Data for this task:
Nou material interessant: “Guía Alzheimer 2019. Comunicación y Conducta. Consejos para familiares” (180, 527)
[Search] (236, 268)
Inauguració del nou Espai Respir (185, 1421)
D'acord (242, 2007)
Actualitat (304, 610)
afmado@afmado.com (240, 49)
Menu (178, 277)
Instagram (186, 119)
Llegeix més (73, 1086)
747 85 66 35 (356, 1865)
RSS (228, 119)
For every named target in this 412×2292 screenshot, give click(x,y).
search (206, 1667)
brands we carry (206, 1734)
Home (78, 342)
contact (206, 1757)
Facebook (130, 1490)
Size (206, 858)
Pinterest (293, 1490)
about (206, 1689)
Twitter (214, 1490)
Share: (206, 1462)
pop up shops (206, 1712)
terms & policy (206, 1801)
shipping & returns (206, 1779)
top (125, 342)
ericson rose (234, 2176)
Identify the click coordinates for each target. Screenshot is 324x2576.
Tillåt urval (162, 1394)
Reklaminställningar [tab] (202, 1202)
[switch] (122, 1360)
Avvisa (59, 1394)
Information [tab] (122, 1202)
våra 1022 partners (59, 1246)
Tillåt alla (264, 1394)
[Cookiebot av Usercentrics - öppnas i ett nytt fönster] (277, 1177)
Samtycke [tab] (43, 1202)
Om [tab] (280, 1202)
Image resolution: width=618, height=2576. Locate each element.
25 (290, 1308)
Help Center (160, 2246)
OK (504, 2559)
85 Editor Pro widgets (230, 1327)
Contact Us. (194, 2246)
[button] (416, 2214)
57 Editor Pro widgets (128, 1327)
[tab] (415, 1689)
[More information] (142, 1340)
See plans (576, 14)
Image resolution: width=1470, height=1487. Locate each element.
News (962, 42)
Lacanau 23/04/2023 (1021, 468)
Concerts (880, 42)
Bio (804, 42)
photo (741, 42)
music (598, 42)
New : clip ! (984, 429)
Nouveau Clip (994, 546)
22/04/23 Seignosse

Try it: All lines from the one containing "Image resolution: width=1470, height=1487." to the end of the records, both ends included, should be printed exactly and on their own.

Answer to this exercise:
Image resolution: width=1470, height=1487. Locate each element.
News (962, 42)
Lacanau 23/04/2023 (1021, 468)
Concerts (880, 42)
Bio (804, 42)
photo (741, 42)
music (598, 42)
New : clip ! (984, 429)
Nouveau Clip (994, 546)
22/04/23 Seignosse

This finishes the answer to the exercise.